━━ INFORMATION SUPPLIED ━━
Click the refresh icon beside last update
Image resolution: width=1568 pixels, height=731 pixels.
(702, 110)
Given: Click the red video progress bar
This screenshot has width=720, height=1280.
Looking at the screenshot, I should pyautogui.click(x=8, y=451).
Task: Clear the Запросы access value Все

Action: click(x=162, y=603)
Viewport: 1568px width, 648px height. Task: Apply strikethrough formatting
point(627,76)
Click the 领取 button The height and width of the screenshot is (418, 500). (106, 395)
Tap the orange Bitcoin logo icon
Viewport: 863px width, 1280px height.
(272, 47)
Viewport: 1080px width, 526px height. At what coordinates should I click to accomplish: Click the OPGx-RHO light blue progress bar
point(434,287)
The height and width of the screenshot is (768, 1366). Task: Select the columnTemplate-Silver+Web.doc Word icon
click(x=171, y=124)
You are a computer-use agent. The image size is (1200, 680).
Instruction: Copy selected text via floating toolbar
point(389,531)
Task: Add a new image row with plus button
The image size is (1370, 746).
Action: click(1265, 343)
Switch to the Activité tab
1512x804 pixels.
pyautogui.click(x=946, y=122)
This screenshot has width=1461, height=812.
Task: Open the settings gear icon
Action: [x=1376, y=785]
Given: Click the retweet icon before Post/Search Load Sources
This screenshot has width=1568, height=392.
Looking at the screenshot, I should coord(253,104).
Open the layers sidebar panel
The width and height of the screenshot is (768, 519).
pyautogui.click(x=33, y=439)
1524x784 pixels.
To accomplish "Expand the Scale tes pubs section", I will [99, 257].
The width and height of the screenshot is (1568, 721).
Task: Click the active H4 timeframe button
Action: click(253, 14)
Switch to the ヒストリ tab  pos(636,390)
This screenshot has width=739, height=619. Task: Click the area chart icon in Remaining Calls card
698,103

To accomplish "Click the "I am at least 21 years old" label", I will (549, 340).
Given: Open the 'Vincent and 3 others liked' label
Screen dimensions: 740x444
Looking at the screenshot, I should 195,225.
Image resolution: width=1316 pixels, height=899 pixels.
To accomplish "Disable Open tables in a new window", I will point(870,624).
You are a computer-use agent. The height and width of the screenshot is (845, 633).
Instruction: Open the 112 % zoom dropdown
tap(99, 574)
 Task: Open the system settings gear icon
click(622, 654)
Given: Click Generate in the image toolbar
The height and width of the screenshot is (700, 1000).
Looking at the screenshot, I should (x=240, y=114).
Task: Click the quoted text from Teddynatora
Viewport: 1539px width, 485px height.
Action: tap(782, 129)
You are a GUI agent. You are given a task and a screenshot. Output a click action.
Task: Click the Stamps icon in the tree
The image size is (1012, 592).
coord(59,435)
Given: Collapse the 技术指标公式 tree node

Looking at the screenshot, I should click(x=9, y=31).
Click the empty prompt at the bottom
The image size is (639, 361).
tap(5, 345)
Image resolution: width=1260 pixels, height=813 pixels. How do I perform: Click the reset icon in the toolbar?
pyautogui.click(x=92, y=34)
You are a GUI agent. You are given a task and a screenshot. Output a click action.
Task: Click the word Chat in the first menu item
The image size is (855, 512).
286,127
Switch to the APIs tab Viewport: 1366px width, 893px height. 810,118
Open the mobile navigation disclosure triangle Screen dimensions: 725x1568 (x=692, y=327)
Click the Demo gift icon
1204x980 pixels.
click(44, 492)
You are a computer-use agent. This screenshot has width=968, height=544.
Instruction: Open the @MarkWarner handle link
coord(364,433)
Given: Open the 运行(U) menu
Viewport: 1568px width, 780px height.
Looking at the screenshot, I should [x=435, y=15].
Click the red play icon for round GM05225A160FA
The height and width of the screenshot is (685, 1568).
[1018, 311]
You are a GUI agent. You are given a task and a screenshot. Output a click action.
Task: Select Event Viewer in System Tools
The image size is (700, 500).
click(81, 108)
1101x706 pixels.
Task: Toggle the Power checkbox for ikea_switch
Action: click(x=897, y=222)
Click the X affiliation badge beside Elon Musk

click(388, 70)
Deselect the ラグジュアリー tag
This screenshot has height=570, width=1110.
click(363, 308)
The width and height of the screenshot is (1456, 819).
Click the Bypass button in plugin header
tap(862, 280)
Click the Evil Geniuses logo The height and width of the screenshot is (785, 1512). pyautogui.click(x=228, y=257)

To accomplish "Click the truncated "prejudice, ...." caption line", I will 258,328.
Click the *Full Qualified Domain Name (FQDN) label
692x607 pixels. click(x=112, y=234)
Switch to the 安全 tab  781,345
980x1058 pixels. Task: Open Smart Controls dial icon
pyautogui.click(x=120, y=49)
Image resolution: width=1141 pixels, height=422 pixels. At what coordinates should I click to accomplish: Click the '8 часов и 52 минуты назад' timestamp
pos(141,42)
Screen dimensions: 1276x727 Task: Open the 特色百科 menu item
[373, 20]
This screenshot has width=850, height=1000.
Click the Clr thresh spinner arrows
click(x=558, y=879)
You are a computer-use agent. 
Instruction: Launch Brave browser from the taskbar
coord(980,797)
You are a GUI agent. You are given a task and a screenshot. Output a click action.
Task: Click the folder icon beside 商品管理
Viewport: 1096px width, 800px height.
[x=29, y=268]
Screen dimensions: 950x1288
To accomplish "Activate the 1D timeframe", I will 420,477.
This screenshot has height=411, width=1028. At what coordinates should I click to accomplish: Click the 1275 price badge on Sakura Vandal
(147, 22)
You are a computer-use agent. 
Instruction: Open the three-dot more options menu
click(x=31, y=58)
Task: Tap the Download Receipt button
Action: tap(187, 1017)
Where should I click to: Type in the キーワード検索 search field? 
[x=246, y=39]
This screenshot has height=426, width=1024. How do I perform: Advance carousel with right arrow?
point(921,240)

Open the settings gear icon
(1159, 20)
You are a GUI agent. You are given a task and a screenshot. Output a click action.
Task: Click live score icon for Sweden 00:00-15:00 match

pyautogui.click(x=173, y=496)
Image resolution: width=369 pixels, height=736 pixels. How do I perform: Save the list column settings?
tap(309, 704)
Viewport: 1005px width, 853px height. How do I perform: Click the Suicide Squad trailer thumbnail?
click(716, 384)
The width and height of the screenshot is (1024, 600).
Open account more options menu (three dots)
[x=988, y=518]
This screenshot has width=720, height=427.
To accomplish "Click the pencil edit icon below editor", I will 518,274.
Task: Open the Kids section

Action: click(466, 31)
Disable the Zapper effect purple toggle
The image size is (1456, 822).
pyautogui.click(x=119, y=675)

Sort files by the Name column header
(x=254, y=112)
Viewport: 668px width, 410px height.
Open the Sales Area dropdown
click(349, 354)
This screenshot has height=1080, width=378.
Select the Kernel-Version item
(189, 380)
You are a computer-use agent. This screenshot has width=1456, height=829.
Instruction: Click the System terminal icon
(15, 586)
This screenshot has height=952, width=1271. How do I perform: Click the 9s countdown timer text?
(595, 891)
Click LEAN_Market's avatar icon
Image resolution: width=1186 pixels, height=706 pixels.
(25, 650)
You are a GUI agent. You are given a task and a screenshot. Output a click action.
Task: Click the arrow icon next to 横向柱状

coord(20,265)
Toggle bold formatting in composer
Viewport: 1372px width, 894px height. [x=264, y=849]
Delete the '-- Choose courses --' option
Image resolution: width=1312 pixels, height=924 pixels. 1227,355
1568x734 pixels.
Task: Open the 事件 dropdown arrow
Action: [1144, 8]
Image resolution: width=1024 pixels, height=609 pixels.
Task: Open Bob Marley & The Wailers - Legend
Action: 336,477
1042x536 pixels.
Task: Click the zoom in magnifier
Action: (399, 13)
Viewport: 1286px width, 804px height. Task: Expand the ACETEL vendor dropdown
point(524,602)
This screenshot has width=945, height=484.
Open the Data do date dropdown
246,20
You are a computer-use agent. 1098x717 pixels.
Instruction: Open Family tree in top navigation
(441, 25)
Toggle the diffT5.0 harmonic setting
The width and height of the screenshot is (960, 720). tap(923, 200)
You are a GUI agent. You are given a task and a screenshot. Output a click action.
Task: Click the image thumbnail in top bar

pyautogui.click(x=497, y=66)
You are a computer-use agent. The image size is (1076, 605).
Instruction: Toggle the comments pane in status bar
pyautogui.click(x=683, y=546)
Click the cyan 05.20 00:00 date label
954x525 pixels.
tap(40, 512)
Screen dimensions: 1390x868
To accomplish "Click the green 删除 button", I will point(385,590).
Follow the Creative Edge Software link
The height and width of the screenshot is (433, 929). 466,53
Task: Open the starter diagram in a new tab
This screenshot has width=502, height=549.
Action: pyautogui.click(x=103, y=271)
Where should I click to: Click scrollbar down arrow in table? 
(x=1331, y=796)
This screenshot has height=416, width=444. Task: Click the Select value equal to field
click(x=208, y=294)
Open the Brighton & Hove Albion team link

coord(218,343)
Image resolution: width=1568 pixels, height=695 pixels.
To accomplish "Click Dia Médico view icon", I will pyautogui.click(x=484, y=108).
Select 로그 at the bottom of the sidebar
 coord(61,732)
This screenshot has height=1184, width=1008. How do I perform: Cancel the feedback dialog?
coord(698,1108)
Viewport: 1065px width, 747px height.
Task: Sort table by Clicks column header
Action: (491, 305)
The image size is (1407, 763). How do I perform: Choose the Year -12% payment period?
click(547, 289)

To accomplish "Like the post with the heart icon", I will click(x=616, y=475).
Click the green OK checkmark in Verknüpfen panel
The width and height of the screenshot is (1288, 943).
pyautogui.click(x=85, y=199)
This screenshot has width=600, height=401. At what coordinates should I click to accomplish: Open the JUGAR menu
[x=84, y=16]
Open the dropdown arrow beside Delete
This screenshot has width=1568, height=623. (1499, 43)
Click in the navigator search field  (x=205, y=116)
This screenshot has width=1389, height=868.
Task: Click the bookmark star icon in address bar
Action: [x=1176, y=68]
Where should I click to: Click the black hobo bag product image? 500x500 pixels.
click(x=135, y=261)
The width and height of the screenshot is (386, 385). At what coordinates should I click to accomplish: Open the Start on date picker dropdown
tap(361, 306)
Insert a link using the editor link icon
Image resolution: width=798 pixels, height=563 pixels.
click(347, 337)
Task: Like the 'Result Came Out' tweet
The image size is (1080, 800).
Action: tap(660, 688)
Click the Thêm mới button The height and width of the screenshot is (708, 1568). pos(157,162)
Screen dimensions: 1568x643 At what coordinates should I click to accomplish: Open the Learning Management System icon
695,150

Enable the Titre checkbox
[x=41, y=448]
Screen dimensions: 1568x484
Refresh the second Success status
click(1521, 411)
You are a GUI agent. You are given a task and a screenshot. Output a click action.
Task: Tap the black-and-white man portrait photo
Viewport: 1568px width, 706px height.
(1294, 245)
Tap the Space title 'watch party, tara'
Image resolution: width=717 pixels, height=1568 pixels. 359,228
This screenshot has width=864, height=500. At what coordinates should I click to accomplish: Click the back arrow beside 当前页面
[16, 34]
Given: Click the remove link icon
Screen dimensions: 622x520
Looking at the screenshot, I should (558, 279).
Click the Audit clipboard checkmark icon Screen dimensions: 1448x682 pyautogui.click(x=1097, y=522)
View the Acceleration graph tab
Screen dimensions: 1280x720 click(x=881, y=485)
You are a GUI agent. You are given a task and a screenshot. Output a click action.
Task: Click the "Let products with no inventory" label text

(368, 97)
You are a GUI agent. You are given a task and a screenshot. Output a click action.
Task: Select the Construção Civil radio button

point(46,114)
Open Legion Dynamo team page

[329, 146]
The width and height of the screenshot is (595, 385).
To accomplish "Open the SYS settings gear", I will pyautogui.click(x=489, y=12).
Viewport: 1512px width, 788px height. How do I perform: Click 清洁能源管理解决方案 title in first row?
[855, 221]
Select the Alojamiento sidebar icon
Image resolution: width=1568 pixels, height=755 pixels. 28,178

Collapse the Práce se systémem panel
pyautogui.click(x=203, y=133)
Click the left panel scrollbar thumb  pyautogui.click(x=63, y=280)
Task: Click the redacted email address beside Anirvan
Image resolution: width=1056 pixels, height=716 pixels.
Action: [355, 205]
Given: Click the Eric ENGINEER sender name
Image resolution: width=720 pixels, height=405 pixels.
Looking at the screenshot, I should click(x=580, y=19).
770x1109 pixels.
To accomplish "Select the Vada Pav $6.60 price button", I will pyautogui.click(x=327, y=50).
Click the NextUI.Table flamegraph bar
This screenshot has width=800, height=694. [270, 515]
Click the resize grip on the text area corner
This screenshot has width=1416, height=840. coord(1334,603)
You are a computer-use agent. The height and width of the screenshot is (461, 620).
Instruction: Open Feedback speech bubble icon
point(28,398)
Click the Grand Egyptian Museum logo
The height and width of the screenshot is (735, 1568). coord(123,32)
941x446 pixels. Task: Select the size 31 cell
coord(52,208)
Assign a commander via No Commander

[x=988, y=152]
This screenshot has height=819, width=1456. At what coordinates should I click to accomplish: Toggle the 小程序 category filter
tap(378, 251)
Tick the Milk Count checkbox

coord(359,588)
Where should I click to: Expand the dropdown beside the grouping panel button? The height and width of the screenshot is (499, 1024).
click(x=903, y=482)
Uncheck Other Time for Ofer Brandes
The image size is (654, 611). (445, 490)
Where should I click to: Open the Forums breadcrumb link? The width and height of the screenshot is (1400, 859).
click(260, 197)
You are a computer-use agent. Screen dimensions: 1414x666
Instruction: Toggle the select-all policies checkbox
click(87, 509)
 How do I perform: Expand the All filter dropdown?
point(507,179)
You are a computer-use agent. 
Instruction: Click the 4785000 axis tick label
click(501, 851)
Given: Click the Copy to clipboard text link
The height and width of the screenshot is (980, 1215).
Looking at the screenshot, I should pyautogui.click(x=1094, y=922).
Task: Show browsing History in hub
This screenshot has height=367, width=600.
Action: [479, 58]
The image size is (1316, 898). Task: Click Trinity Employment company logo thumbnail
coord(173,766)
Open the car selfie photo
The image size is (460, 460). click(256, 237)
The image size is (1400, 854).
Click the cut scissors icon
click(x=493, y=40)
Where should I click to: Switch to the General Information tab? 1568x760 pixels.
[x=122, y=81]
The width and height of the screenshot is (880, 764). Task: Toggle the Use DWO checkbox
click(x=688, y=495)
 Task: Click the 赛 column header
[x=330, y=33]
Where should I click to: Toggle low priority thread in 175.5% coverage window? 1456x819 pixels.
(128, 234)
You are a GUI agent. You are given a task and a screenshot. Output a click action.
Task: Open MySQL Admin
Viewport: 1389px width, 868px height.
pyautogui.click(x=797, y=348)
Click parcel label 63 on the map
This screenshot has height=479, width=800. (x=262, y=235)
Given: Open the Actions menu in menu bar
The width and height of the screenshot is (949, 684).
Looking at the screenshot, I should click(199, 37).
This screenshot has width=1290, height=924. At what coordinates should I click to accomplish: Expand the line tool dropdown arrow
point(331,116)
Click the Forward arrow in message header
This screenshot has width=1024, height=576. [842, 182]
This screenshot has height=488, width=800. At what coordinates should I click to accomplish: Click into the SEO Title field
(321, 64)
━━━
Copy out the rows word for word, starting at the line containing "Image resolution: width=1316" and ending with the line containing "Looking at the screenshot, I should (x=240, y=114).", both of those lines included.

Image resolution: width=1316 pixels, height=899 pixels.
To accomplish "Disable Open tables in a new window", I will point(870,624).
You are a computer-use agent. The height and width of the screenshot is (845, 633).
Instruction: Open the 112 % zoom dropdown
tap(99, 574)
 Task: Open the system settings gear icon
click(622, 654)
Given: Click Generate in the image toolbar
The height and width of the screenshot is (700, 1000).
Looking at the screenshot, I should (x=240, y=114).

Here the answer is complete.